Pick out every line in the records below that contains the word "height", treating uppercase and lowercase as different.

== AVAILABLE DATA ==
>> start
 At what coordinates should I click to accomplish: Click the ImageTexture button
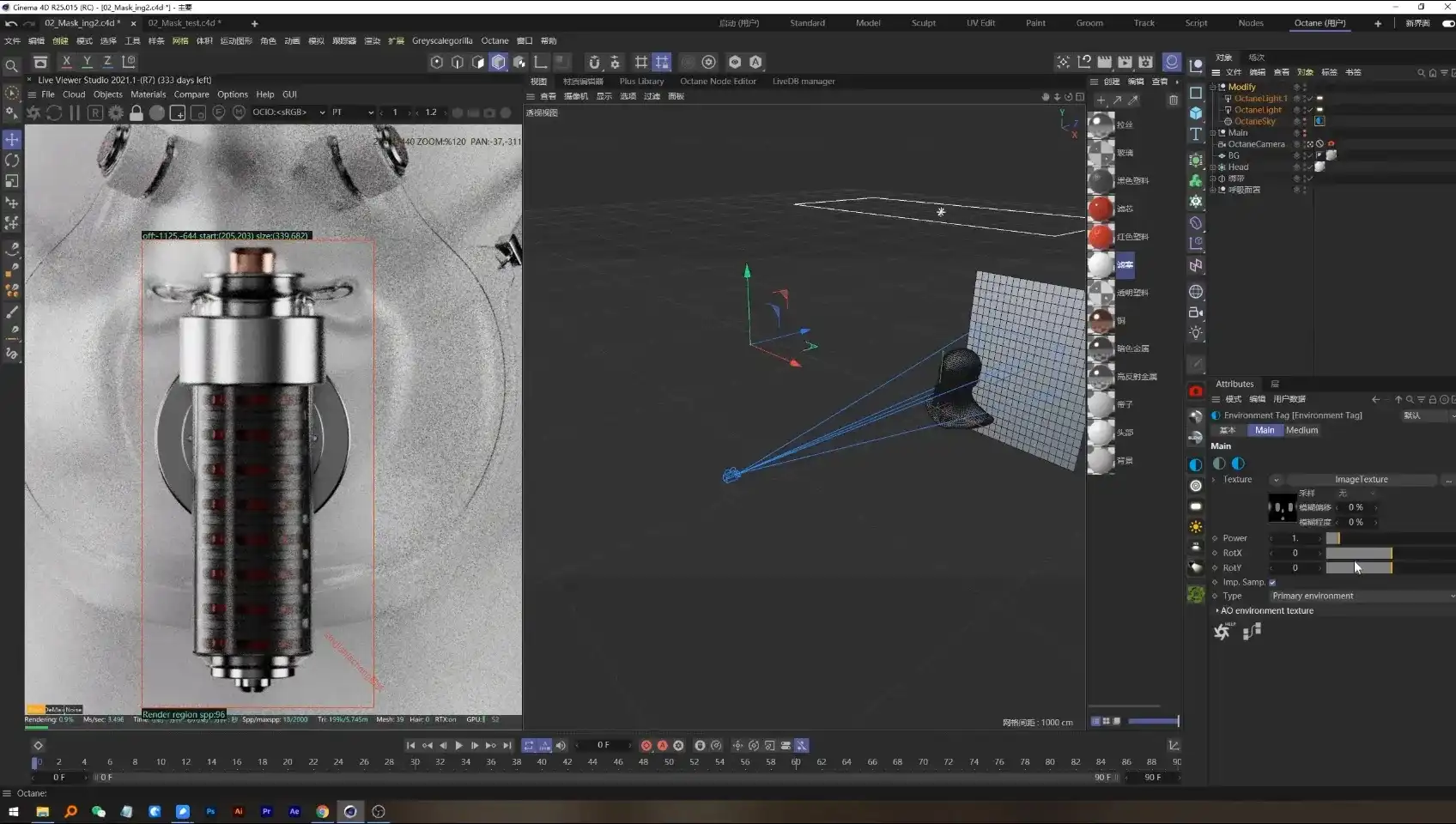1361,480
>> end
>> start
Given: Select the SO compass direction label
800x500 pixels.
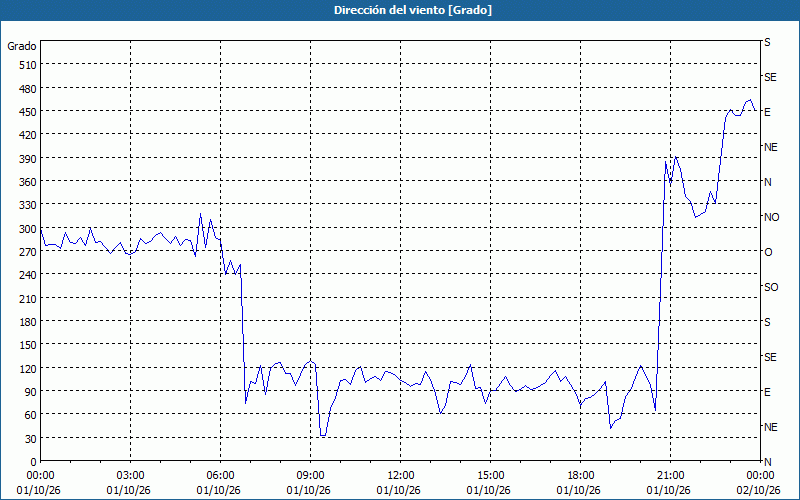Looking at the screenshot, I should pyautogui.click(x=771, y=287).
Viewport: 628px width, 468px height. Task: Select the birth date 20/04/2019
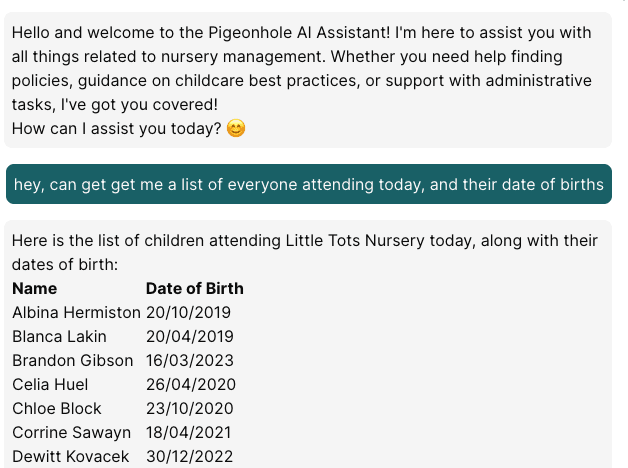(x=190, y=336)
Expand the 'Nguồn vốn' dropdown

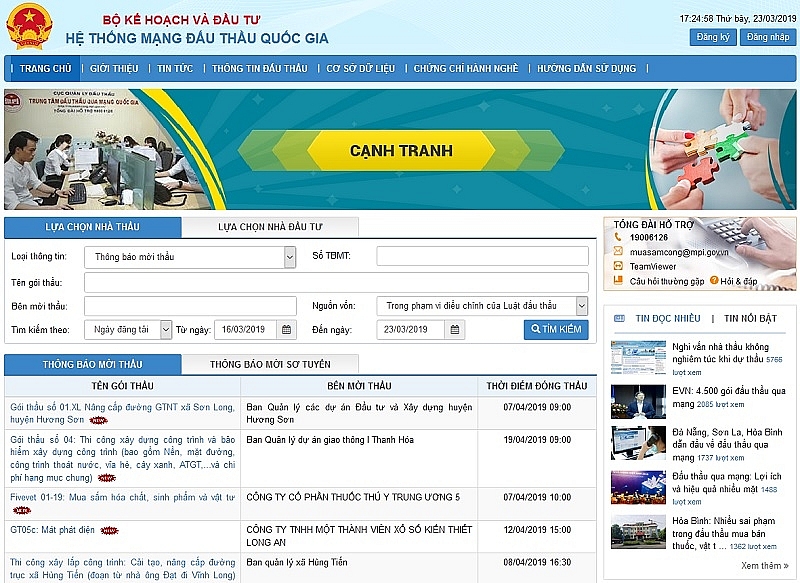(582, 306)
>> end
>> start
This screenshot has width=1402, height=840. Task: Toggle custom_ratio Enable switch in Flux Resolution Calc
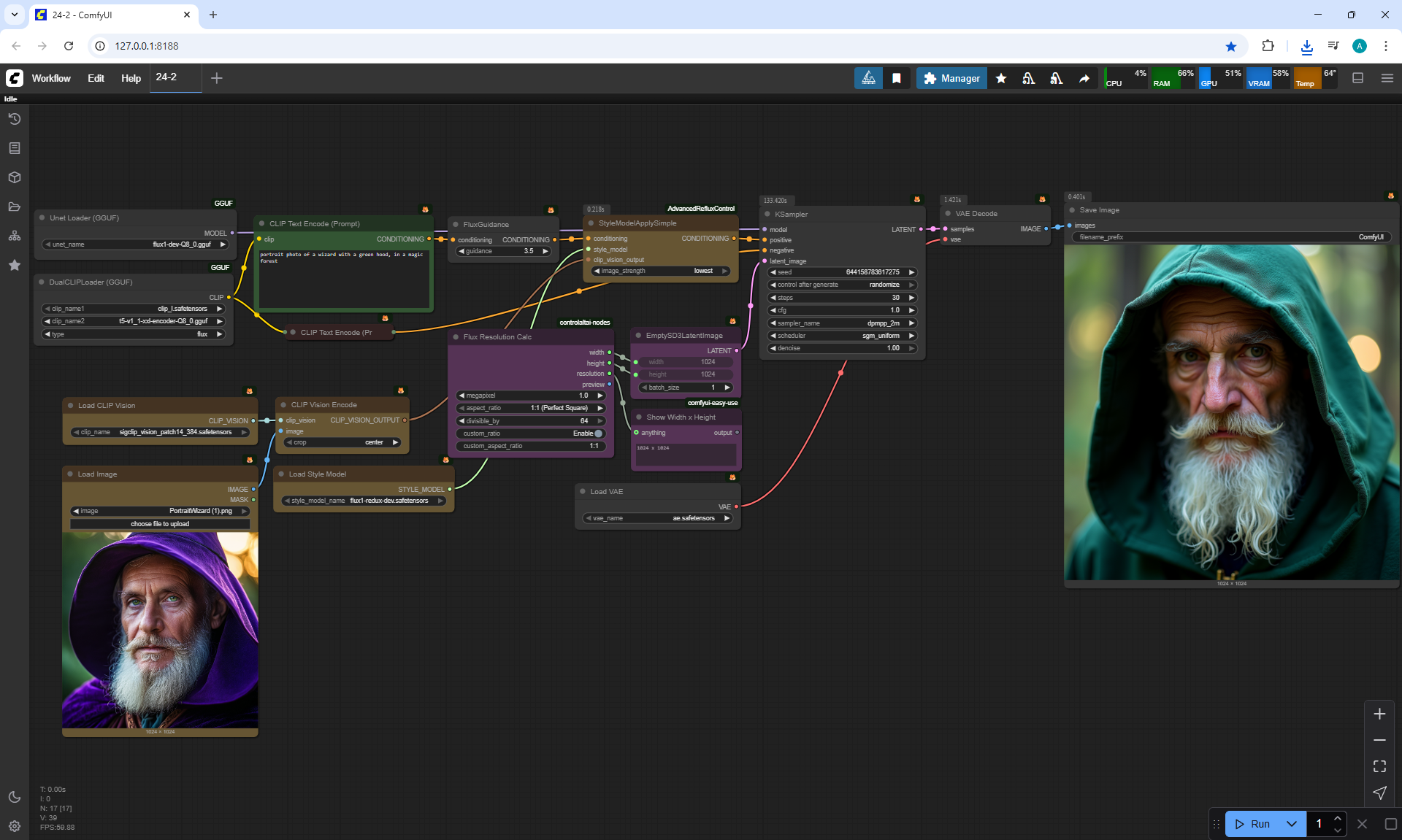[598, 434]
>> end
== THE COMPLETED TASK ==
Viewport: 628px width, 468px height. Task: Select the birth date 20/04/2019
This screenshot has width=1402, height=840. Task: Toggle custom_ratio Enable switch in Flux Resolution Calc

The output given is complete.